To koniec. Josué odejdzie z Legii po sezonie

07.05.2024

Legia Warszawa poinformowała Josué, że nie przedłuży z nim wygasającego z końcem sezonu kontraktu – informuje portal „Legionisci.com”. Portugalczyk o decyzji klubu dowiedzieć miał się w poniedziałek od dyrektora sportowego Jacka Zielińskiego.

Koniec Josué w Legii

Portugalczyk trafił do stołecznej drużyny w letnim okienku transferowym w 2021 roku z izraelskiego Hapoelu Beer Sheva. Ofensywny pomocnik w przeszłości czterokrotnie reprezentował barwy reprezentacji Portugalii. W swoim CV posiadał występy w FC Porto, mimo to wątpliwości wobec jego sprowadzenia do Legii Warszawa było sporo.

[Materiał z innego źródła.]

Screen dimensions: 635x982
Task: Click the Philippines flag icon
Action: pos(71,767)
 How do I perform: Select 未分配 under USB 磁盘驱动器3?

Josué szybko zaaklimatyzował się w nowym klubie i stał się kluczowym zawodnikiem Legii. 33-letni zawodnik szybko zaskarbił sobie też sympatię kibiców. W barwach „Wojskowych” dotychczas rozegrał 127 spotkań (więcej niż w jakimkolwiek innym klubie), w których strzelił 29 bramek i asystował przy 32 bramkach kolegów z zespołu. W pewnym momencie cała gra Legii Warszawa opierała się na Portugalczyku. Josué dźwigał ten ciężar na swoich barkach na tyle dobrze, że w sezonie 2022/2023 został wybrany kapitanem drużyny.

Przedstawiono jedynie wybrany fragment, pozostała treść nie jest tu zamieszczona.